SuperDeduper ignoring reads

s4hts / HTStream

A high throughput sequence read toolset using a streaming approach facilitated by Linux pipes

https://s4hts.github.io/HTStream/

Apache License 2.0

49 stars 9 forks source link

SuperDeduper ignoring reads #238

Closed channsoden closed 2 years ago

channsoden commented 4 years ago

Testing SuperDeduper on 26bp single reads it ignores all reads, despite high qualities and lack of Ns. Why is this?

samhunter commented 4 years ago

Are you running with any parameters?

Maybe try: -s 5 -l 20

To ask superdeduper to start at base 5 and consider a fragment 20bp long.

If that doesn't give you the behavior you want, could you:

1) provide the log file (e.g. -L dedup.log) 2) Provide an example file with the first ~100 reads

channsoden commented 4 years ago

Both with default start/length and 5/20.

Call$ hts_SuperDeduper -U DKR100_S42_L001_R1_001.fastq.gz -L hts_sd_5-20_test.stats.log -s 5 -l 20

DKR100_S42_L001_R1_001.fastq.gz hts_sd_5-20_test.stats.log hts_sd_test.stats.log

samhunter commented 4 years ago

Hi @channsoden I have been able to replicate the behavior you reported, and I think I found the bug in SuperDeduper. Let me do a little bit of testing and get back to you.

channsoden commented 4 years ago

Thanks, @samhunter. Curious what is going on here.

samhunter commented 4 years ago

Hi again @channsoden. So it turns out this is actually not a "bug" it's a "feature".

When you work with PE data, we require two pieces, one from each read in order to form a unique key for the fragment: R1[start:length] + R2[start:length]

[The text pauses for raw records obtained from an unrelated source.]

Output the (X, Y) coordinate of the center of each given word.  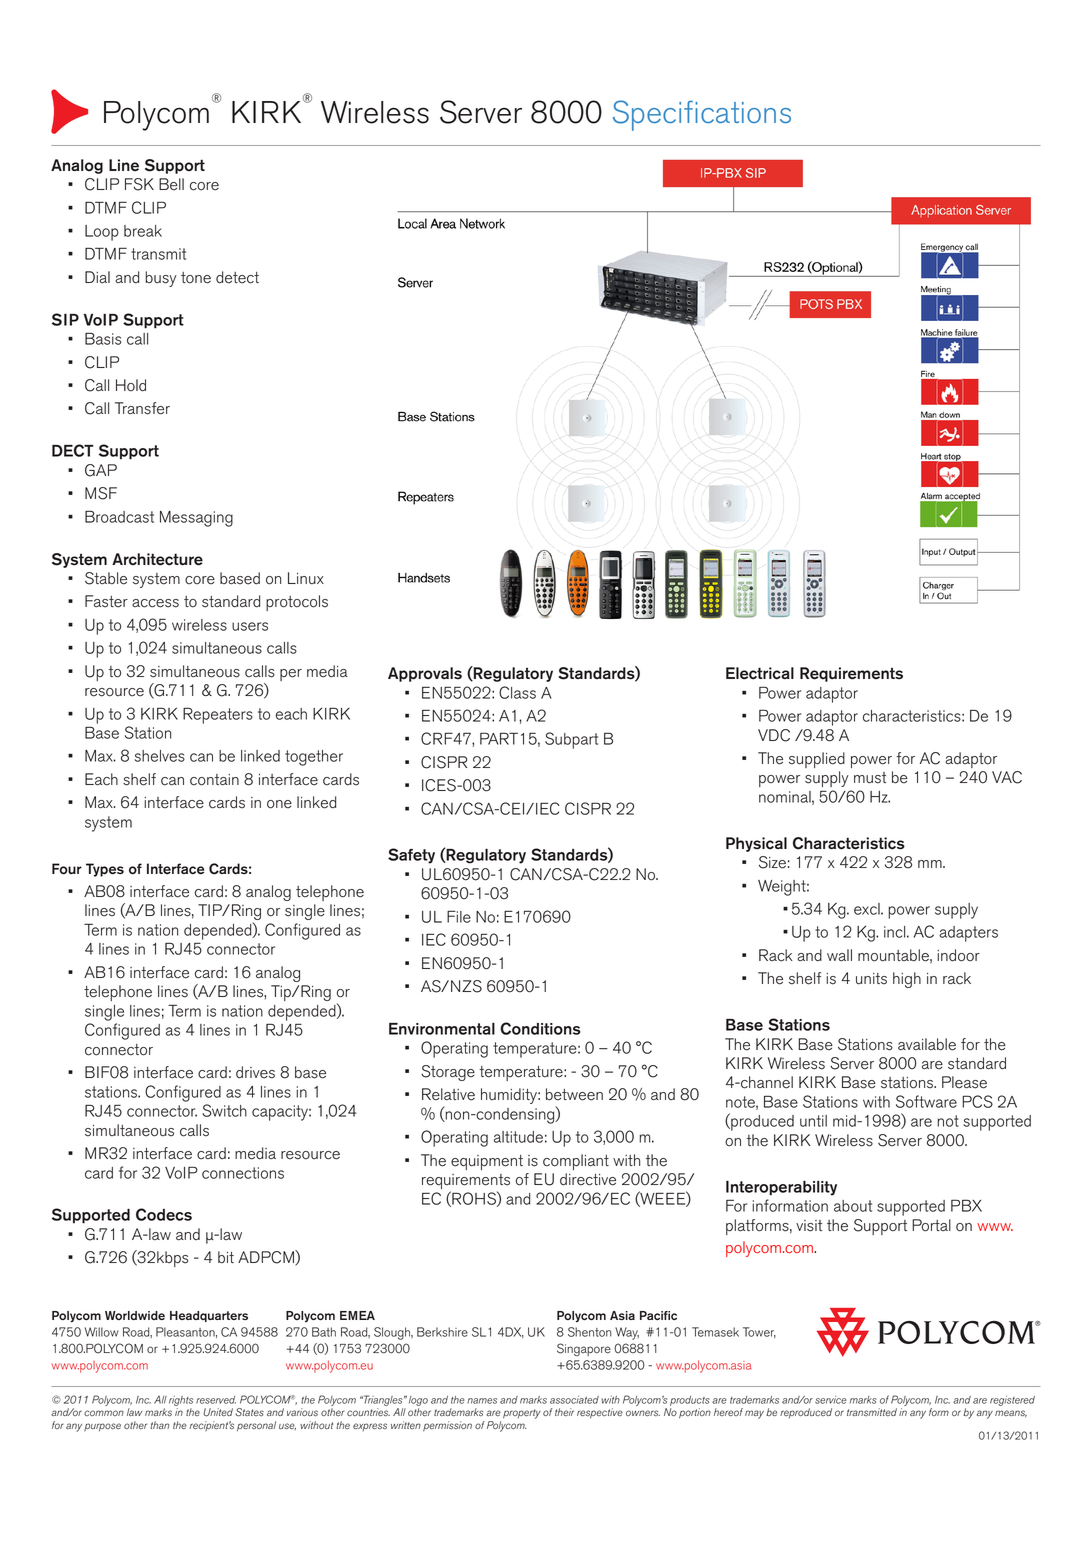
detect (237, 277)
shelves (160, 756)
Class (517, 692)
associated (574, 1400)
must (870, 778)
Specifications (702, 115)
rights (181, 1401)
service (831, 1400)
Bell (171, 184)
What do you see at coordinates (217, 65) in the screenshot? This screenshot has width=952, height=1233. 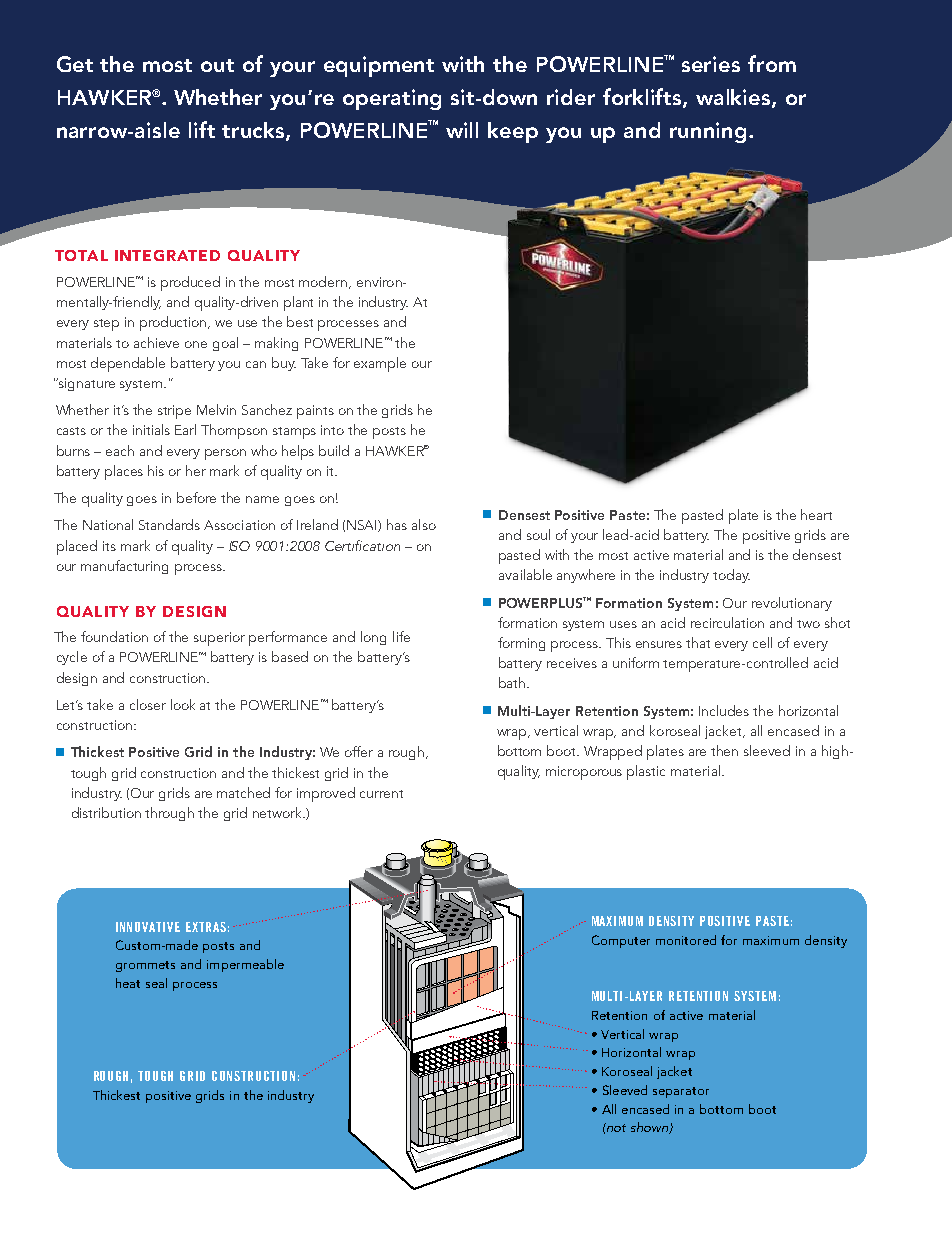 I see `out` at bounding box center [217, 65].
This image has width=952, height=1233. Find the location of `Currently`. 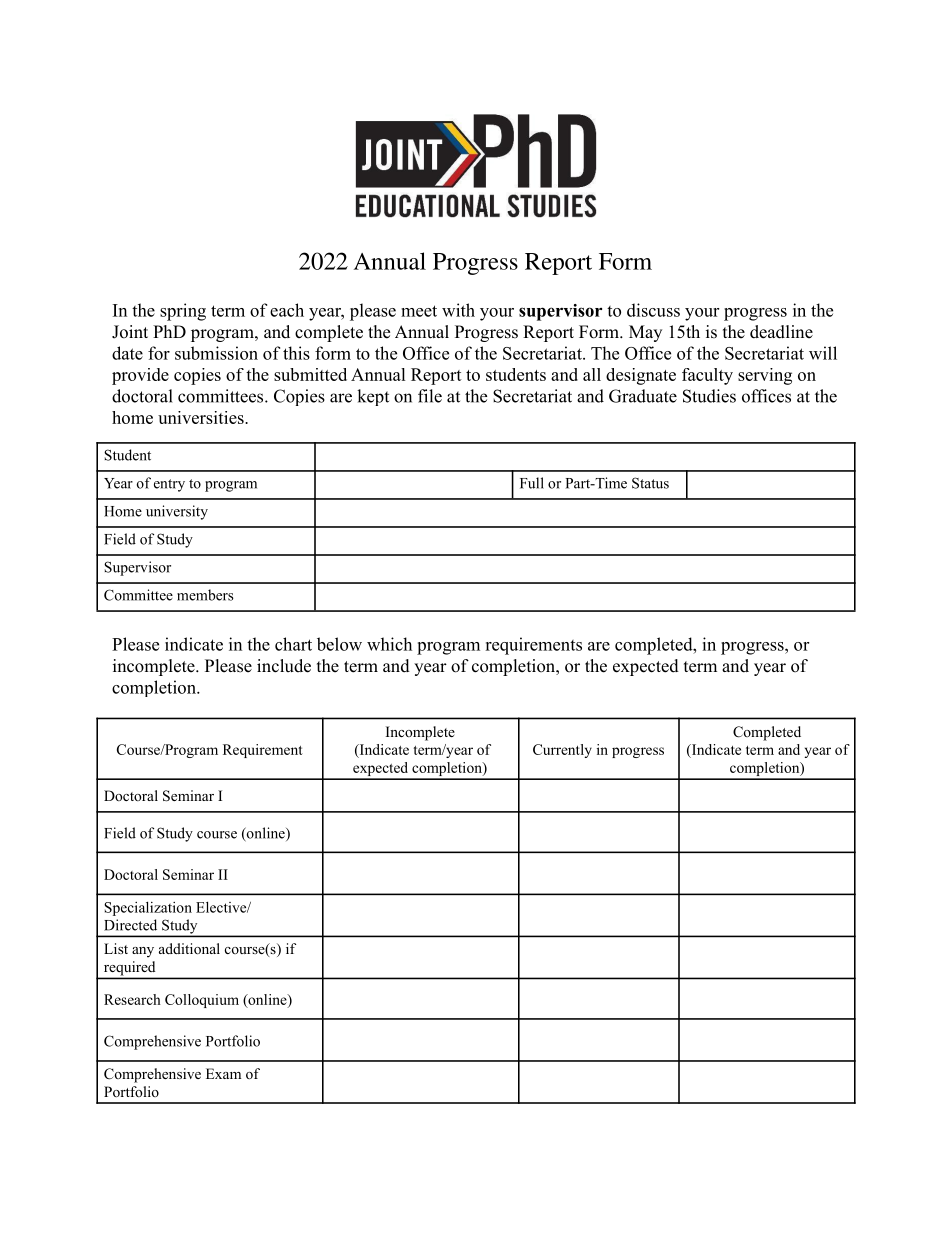

Currently is located at coordinates (562, 751).
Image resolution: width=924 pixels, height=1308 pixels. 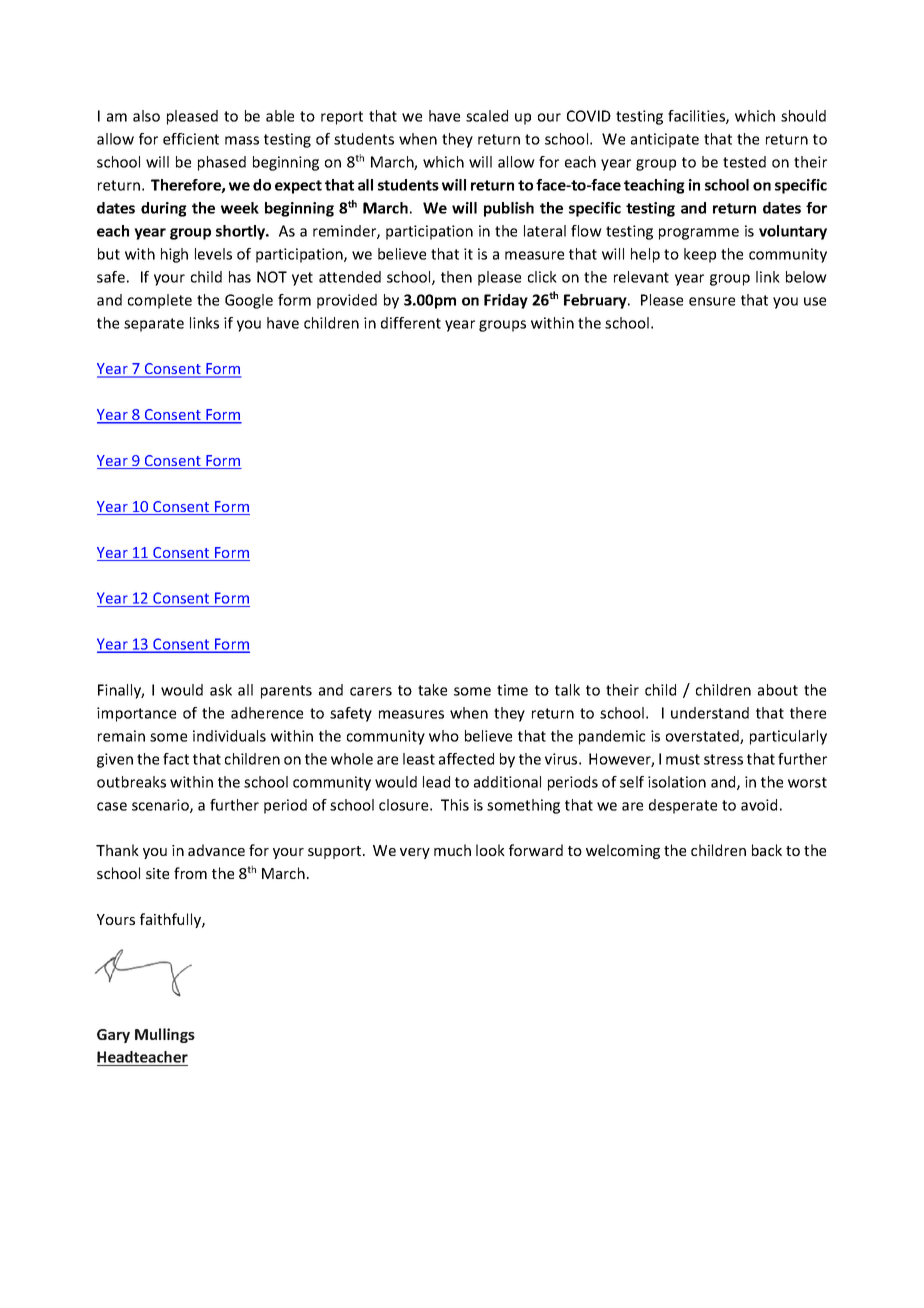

Our thought was that we should require the same level of evidence for a SE read duplicate, so we use: R1[start:length*2]

If you use -s 1 -l 12 it should work. You will actually be filtering for duplicates using 24bp of the read as a key.

We will discuss whether this behavior is what we want to keep going forward (with better documentation), or change it somehow.

channsoden commented 4 years ago

That makes sense. Thank you very much, @samhunter.

I think documenting the behavior and maybe an exception or warning for length overruns would suffice.